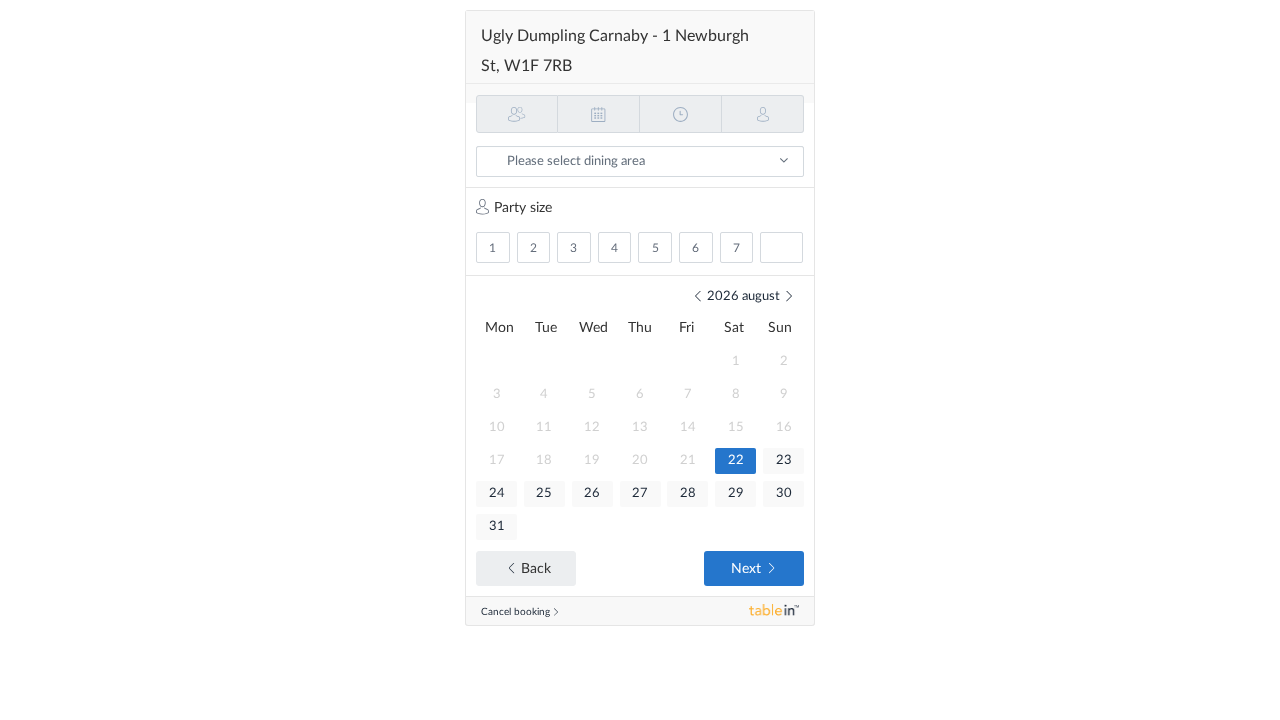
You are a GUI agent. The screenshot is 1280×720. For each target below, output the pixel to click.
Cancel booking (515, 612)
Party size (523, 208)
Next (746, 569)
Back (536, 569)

● ● ● ● ● ● ●

Please write every line above out exactly as given, except for any pictures.

You are a GUI agent. The screenshot is 1280×720. For each target below, output the pixel to click.
Cancel booking (515, 612)
Party size (523, 208)
Next (746, 569)
Back (536, 569)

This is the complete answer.